:: Your assignment ::
Only the number is wanted: how many lines of the data contain "computer"?

:: Saved data entries ::
★ ★ ★ ★

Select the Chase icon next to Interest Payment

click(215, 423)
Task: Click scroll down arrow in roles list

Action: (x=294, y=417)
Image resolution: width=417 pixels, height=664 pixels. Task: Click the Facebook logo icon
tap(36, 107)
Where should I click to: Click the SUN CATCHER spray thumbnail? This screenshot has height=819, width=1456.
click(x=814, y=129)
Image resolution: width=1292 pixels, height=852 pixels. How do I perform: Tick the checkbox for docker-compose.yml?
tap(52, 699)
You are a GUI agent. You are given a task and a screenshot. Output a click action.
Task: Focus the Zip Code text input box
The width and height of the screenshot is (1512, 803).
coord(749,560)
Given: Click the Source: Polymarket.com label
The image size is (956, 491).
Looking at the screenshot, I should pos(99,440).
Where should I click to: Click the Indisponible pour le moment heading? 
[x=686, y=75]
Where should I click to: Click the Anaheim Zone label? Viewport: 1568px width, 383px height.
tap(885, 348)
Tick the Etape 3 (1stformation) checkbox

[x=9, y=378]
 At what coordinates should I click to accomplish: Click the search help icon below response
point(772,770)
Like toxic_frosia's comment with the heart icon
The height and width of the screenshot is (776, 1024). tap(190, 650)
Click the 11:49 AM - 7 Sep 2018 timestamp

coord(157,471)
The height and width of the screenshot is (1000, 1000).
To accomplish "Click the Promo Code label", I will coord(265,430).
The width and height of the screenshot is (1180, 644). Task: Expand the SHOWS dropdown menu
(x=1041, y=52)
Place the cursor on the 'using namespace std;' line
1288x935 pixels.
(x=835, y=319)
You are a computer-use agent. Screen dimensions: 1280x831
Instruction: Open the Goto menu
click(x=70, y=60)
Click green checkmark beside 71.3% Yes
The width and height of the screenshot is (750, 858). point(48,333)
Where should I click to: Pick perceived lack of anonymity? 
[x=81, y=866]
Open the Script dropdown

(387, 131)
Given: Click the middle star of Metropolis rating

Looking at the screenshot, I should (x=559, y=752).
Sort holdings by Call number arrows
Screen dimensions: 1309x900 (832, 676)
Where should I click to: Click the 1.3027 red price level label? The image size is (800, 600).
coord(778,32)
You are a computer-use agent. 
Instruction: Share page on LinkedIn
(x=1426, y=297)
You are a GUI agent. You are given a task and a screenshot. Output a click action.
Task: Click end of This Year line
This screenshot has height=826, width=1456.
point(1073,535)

★ ★ ★ ★

:: Solution ::
2